Two newbie questions: status and printing a boolean

  1. When I went to name a variable "status" the IDE flags it as a reserved word, but I can't find any reference to such a reserved word. What is "status" used for?

  2. I declared a boolean variable:

boolean state = false;

Then I tried to print it with Serial.println(state); but nothing comes out of the serial monitor. I got around it by just declaring state to be an int, but why should I have to? What am I doing wrong?

I'm not sure about status...will check and get back to you.

Regarding your print statement, by default serial.print() will try to print one byte data as ASCII. Something is actually coming out, but it's ASCII 0 which is probably not what you want. You can force the output to be numeric like this:

Serial.print(state, DEC);

See Serial.print() - Arduino Reference

for more details.

Good luck!

ViennaMike:

  1. When I went to name a variable "status" the IDE flags it as a reserved word, but I can't find any reference to such a reserved word. What is "status" used for?

Could be a library that you have installed. Could be a holdover from Wiring. It is probably a method to a class, so using it as a variable probably doesn't matter. The IDE isn't very sophisticated about highlighting.

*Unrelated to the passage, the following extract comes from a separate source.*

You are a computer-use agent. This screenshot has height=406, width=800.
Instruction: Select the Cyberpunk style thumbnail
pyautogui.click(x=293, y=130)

All keywords are stored in a file called "keywords.txt". Each library comes with its own keywords.txt file.

ViennaMike:
boolean state = false;

Then I tried to print it with Serial.println(state); but nothing comes out of the serial monitor.

The reference page says Serial.print and println can take any variable type as an argument. If you look at the source code, there is no definition for the boolean type.

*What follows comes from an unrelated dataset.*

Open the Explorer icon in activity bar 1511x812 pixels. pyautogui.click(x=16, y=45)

When I have booleans, I find it kind of useless to just get a "true" or "false" response. To get anything useful, you'd need to do a Serial.print() before printing the value anyway. So instead I do this:

if (state)
  Serial.println("Connected!");
else
  Serial.println("Failed!");

'status' gets highlighted even in this basic code:

void setup(void) {
  int status = 9;
}

void loop(void) {
}

but it compiles with no problems.

I didn't see 'status' in lib/keywords.txt so my guess is you're right, it's a holdover.

It's in the ethernet library, and it looks like it is indeed a method.

Oh I get it now...the IDE reads all the libraries keywords.txt on startup, not just when you #include a library. I changed 'status' to 'stptus' in the Ethernet keywords.txt and restarted the IDE and you're right it wasn't highlighted.

Good to know. Thanks!

Thanks, all. That answers both questions.